Forse esagero, ma è da cinquant'anni che dalla politica italiana
non nasce una sola idea. Siamo partiti con il Bipartitismo Imperfetto di Giorgio Galli, dove «imperfetto» stava per dire che non c'era
alternanza al potere. È sì un difetto. Ma sin da allora facevo notare che i
Paesi senza alternanza di governo erano parecchi, specialmente il Giappone, che
pure è stato per lungo tempo un Paese di prima fila.
Poi si è affermata l'idea che se un Paese non aveva una struttura
bipolare non poteva funzionare. Per anni ho cercato di spiegare che una
struttura bipolare (tipo destra-sinistra) veniva di solito da sé, che era
fisiologica. Chi si prova, ogni tanto, a dichiararsi «terzo polo» è un politico
spiazzato dagli eventi. D'altronde, i sistemi bipolari hanno spesso bisogno di
un piccolo partito intermedio di sostegno. Come in Germania.
Qual è, allora, lo scandalo italiano? È che non abbiamo il voto di
preferenza. Lo avevamo, ma a furor di popolo venne cancellato da due
referendum. Non era un secolo fa, eppure ce ne siamo dimenticati. E ci siamo
anche dimenticati perché non funzionò allora, e perché funzionerebbe ancora
peggio se ripristinato. In passato la prassi costante, tra gli scrutatori dei
seggi, era di controllare attentamente i voti di lista ma di consentire a sé
stessi di aggiungere crocette di preferenza ai raccomandati del proprio
partito. Oggi siamo più smaliziati. Così è ancora più sicuro che il votante non
riuscirà quasi mai a eleggere chi voleva. Eppure ci crede.

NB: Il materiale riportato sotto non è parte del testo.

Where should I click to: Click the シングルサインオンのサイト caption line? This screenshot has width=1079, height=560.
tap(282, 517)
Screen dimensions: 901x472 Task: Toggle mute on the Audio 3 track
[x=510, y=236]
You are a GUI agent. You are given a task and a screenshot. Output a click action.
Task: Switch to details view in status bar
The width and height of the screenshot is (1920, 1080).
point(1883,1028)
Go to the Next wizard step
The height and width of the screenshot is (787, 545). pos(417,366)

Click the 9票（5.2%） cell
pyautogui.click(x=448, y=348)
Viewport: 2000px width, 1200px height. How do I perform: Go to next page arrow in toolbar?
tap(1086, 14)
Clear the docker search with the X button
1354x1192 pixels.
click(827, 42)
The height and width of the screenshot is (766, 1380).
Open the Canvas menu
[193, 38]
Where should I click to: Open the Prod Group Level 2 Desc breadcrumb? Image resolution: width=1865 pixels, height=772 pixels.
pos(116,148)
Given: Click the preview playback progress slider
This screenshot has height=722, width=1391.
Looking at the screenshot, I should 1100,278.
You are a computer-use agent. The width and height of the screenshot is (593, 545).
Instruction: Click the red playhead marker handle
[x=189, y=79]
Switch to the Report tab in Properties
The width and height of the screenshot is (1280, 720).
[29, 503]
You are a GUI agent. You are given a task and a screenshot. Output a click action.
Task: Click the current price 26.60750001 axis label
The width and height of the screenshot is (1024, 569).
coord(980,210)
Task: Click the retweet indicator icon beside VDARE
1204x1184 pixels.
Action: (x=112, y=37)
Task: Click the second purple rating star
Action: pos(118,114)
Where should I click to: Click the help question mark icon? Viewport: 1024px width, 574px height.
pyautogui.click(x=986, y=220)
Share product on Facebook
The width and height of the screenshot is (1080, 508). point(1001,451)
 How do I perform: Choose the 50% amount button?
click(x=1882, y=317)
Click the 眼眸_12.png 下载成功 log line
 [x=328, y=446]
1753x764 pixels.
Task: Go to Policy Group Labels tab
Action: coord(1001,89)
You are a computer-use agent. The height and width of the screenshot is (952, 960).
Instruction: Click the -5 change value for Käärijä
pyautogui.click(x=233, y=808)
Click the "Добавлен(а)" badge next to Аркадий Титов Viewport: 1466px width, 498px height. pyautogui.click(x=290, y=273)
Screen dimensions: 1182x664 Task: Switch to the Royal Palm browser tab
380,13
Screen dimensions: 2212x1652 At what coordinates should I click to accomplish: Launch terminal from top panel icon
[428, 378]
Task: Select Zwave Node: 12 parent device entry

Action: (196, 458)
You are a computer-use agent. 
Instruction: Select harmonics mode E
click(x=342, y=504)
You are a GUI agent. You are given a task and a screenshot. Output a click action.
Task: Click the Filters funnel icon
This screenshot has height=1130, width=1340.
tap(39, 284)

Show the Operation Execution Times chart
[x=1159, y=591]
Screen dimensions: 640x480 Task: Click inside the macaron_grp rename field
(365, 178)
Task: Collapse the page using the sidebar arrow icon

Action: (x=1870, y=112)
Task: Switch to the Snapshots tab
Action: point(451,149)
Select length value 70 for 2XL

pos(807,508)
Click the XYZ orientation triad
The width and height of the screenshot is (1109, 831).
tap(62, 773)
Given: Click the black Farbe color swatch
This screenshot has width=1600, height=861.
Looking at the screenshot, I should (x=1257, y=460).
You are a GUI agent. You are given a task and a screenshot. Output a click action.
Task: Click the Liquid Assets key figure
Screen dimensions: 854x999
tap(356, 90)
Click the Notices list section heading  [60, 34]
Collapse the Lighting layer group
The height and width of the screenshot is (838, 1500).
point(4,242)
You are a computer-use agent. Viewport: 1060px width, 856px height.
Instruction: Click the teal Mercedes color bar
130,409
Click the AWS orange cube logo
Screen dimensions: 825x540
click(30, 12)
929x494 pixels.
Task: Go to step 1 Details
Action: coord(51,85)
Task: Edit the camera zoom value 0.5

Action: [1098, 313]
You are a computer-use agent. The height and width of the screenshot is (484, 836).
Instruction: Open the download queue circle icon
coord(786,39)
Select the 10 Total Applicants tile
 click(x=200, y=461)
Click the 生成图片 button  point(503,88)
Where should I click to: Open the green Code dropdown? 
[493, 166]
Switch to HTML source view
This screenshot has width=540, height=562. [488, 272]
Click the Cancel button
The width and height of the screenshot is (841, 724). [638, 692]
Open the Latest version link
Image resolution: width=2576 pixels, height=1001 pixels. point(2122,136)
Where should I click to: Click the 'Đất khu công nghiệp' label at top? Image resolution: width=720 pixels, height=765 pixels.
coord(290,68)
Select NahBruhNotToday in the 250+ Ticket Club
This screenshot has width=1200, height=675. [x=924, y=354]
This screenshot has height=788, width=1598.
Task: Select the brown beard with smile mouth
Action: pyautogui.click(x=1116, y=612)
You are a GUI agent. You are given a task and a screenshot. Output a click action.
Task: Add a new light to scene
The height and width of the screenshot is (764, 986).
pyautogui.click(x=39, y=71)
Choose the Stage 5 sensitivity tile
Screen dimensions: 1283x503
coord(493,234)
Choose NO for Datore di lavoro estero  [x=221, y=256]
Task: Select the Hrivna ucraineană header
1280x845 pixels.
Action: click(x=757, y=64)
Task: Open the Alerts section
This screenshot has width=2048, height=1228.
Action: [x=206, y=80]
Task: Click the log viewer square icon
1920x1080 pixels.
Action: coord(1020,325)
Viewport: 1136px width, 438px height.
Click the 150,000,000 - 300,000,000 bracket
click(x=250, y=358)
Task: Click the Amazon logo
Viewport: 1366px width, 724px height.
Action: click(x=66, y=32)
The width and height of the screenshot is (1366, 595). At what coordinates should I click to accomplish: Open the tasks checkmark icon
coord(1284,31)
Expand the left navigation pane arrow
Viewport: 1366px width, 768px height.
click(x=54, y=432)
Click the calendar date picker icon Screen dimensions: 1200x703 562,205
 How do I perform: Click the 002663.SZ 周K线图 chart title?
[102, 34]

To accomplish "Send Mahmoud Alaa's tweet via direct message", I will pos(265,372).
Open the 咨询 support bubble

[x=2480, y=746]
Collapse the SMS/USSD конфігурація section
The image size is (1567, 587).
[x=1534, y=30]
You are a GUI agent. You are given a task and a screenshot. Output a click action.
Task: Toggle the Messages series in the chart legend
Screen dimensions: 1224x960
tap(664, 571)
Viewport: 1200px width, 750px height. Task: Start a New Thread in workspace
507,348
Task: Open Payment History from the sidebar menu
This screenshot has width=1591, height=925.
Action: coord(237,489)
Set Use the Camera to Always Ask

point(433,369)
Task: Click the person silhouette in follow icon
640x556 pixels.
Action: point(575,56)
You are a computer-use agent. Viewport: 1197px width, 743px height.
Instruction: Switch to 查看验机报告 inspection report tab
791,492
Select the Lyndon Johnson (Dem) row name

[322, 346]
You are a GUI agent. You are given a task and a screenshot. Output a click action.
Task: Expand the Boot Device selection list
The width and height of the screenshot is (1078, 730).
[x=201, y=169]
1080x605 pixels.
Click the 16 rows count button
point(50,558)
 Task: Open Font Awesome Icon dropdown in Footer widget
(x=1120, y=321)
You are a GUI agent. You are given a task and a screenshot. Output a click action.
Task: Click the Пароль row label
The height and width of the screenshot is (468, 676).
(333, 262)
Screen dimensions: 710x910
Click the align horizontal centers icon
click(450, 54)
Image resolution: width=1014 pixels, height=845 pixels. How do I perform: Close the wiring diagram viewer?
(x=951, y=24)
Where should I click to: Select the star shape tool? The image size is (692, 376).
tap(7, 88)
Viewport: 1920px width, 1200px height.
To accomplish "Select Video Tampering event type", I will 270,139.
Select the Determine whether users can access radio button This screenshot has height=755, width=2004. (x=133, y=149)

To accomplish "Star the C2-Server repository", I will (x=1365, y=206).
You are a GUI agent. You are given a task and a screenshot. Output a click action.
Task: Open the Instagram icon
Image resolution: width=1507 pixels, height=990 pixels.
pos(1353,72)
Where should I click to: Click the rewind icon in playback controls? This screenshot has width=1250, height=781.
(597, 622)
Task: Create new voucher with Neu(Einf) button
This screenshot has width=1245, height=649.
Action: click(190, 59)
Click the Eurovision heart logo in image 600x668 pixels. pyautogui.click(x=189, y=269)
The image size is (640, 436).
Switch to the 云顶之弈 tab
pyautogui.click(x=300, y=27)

In questo cinquantennio la vera novità è invece passata inosservata. Nel
1918 Max Weber scriveva un saggio, La politica come professione,
che è illuminante già nel titolo, e che stabilisce una volta per tutte qual è
il problema. Questo: che si è man mano consolidata e moltiplicata una
popolazione che vive di politica e che non sa fare altro. Se perde il posto o
le entrature nella «città del potere», allora resta disoccupato: o politica o
fame. È evidente che la politica come professione è una inevitabile conseguenza
della entrata in politica delle classi povere. Finché l'accesso al potere era
ristretto ai benestanti, il cosiddetto «politico gentiluomo», non si faceva
pagare. Non ne aveva bisogno. Ma i nullatenenti, invece, sì.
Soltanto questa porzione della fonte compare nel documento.